What is not commonly known is that the English writer Frederick Forsyth was also in Biafra on two occasions as a reporter, although now its common knowledge that privatley he supported the Biafran’s.
Forsyth the son of a furrier was born in Ashford, Kent on 25th August 1938. He was educated at Tonbridge School and later attended the University of Granada in Spain. As a national service man he became one of the youngest pilots in the Royal Air Force at the tender age of just 19, Later becoming a journalist and in 1961 he joined Reuters. Then in 1965 once again he was on the move and joined the BBC news team, where he served as an assistant diplomatic correspondent.
From July to September 1967, he served as a war correspondent covering the Nigerian Biafran War. He left the BBC in 1968 after controversy arose over his alleged bias reporting towards the Biafran cause and accusations that he falsified segments of his reports.
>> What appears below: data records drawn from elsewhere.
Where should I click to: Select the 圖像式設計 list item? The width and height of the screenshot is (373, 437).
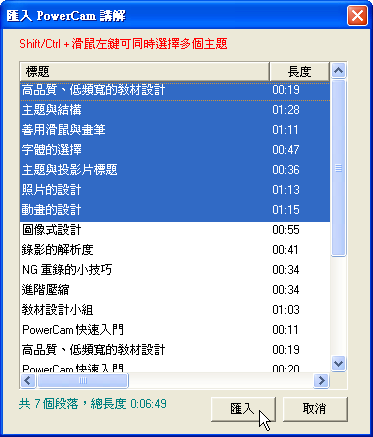tap(175, 230)

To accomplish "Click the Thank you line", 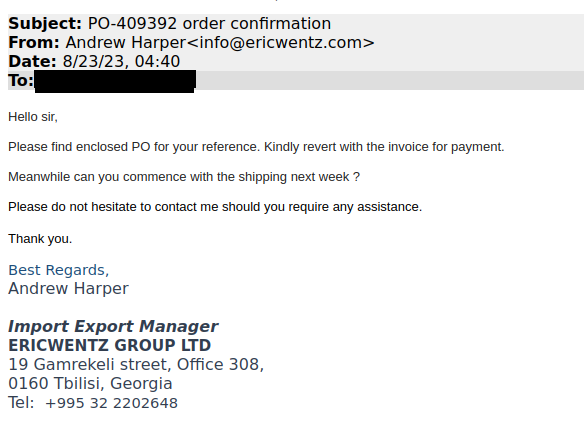I will [40, 239].
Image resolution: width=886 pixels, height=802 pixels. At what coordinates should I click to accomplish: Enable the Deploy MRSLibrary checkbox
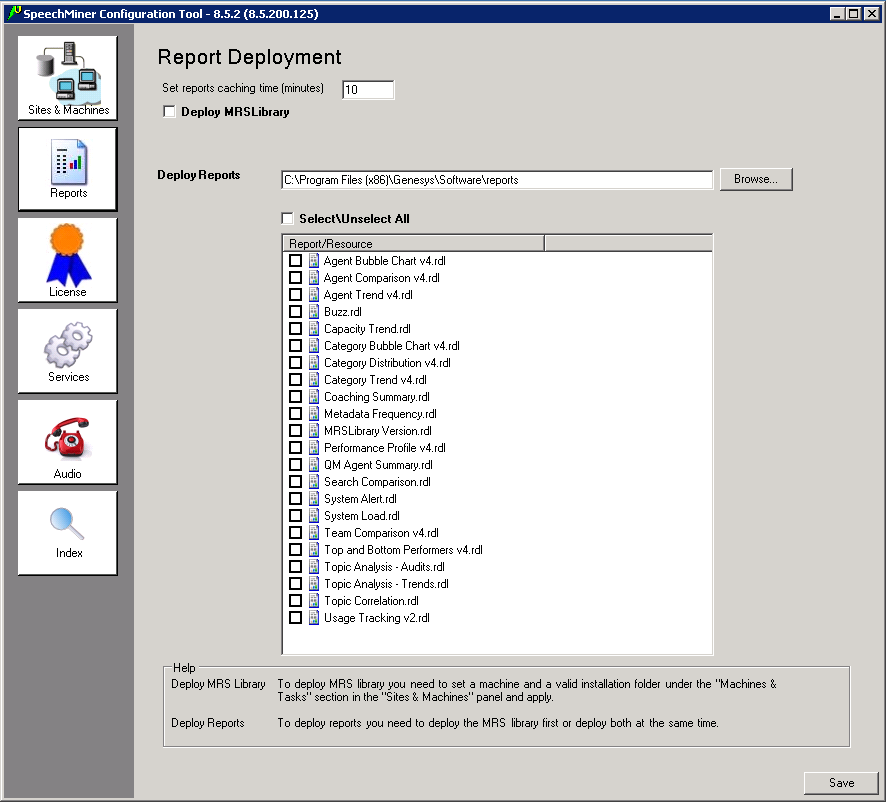tap(169, 112)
Returning to Biafra as a freelance reporter.
However, Forsyth did not write his first book until his final return to the UK. 'The Biafra Story' was not released until 1969, and was not the succsess Forsyth had exspected.
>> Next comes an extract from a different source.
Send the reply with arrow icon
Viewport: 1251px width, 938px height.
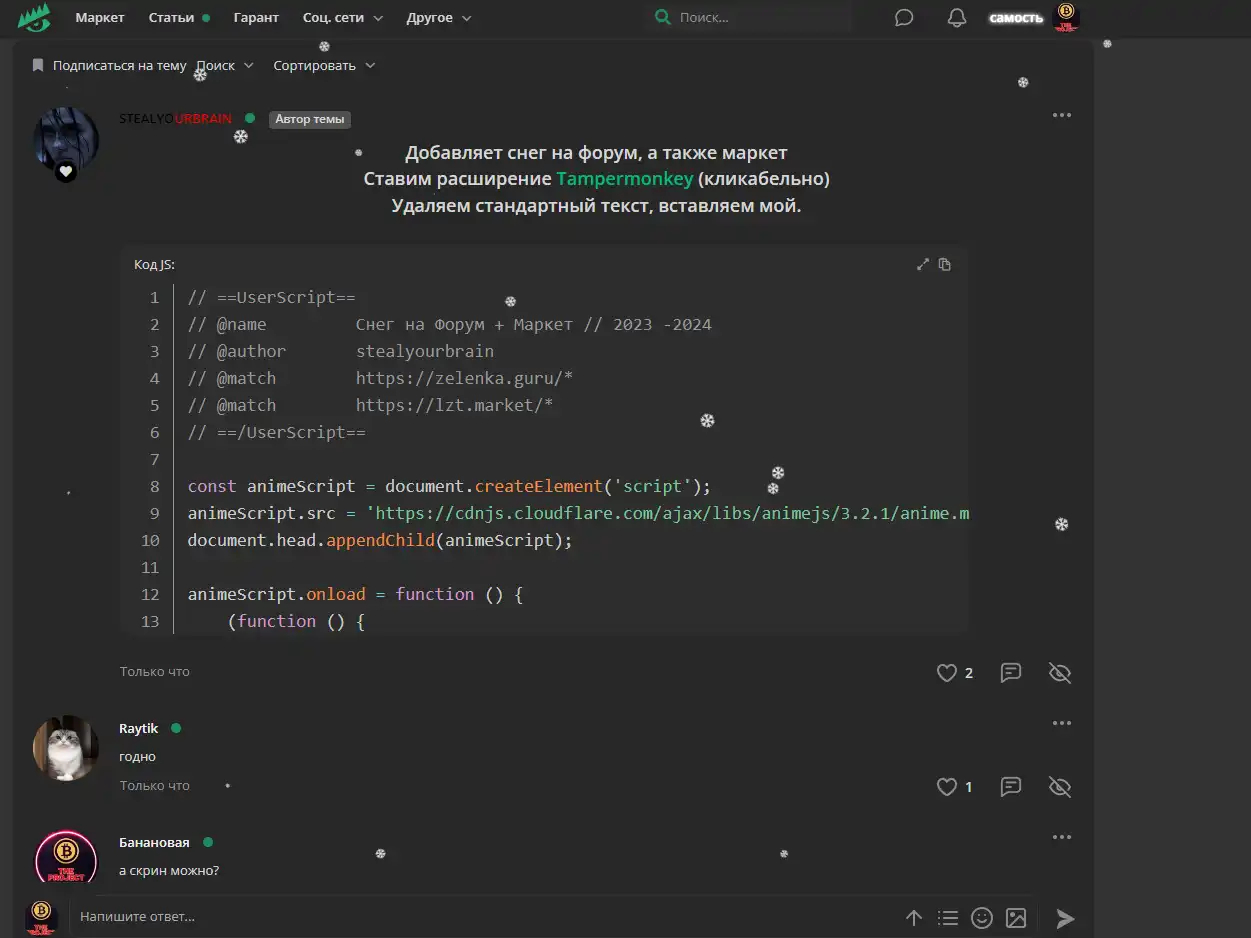[1066, 918]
However, he also went on to write ‘Dogs of War’ (his third novel published in 1974), and many believe that he used his two visits to Biafra to gather information for this very successful book. The mercenaries Mike Hoare, Bob Denard, and "Black Jack" Schramme are all named in the novel. It was also known that Forsyth under the pretence of reasearch approached several people for mercenary informion, like what would it cost to mount sutch an opperation with a handful of men, to which he was told 240,000 U.S dollars. Later Forsyth admitted that arms dealers were the most frightening people he had ever met. And that at one time was frightened for his life, leaving a country with just his passport and the cloths on his.
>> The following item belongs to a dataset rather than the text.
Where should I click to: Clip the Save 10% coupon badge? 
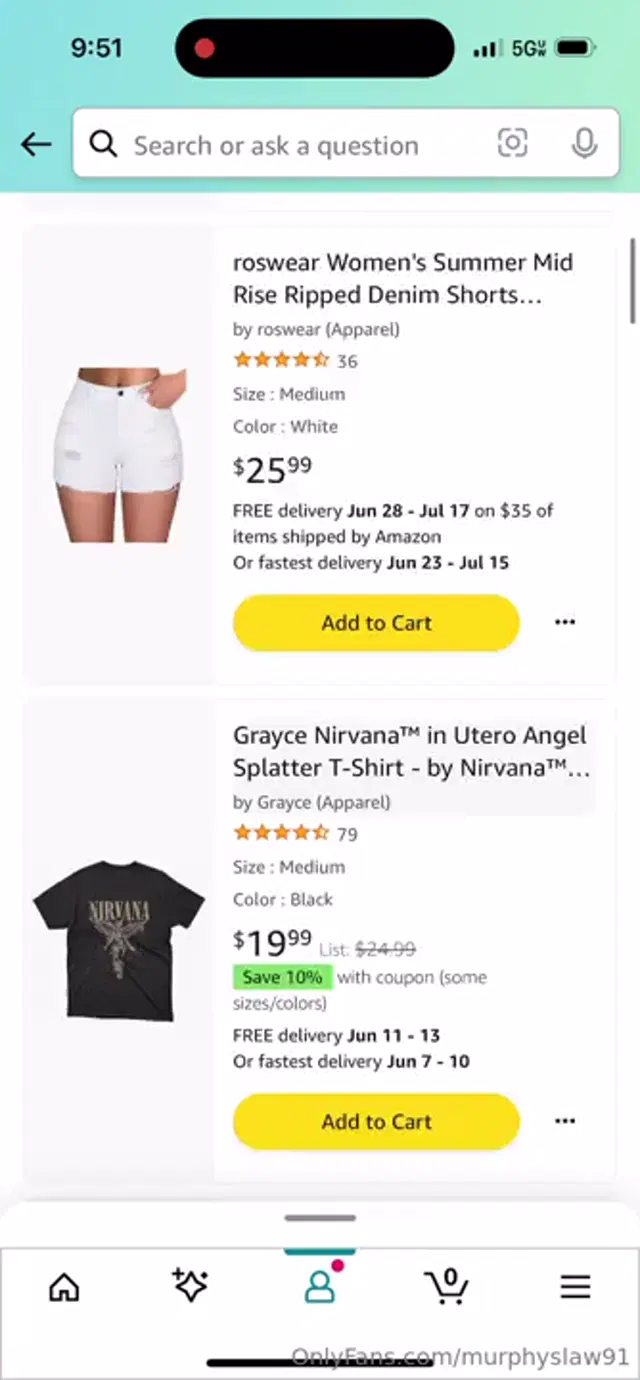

Forsyth's African activities of that time are an extremely controversial subject, and it is difficult to separate fact and fiction, however, as UK National Archives documents released in 2005 disclose, in early 1973 several people in Gibraltar were planning a coup d'état against Equatorial Guinea and President Francisco Macias Nguema, in the manner described in the Dogs of War. After a tip-off from the British Embassy inMadrid the Spanish authoriies boarded a boat called the 'Albatross' and arrested Scottish Mercenary Alexander Ramsay Gay along with several other mercenaies in the Canary Islands on 23rd January 1973, thus foiling the plot. As a matter of interest Alexandra Gay had also served in Biafra. Although it is difficult to separate what Forsyth pretended to do versus what he might have planned to do, it is now reasonably clear, in view of the released documents, that several people were planning a coup d'état as described by Forsyth, at the time he was researching for his novel.
In 1978 Forsyth's research material became the subject of a feature story published in the London Times that suggested he had in fact commissioned the operation in real life back in 1973.
Fredirick Forsyth went on to write 'The Day Of The Jackal' and that book upset both Britain and France.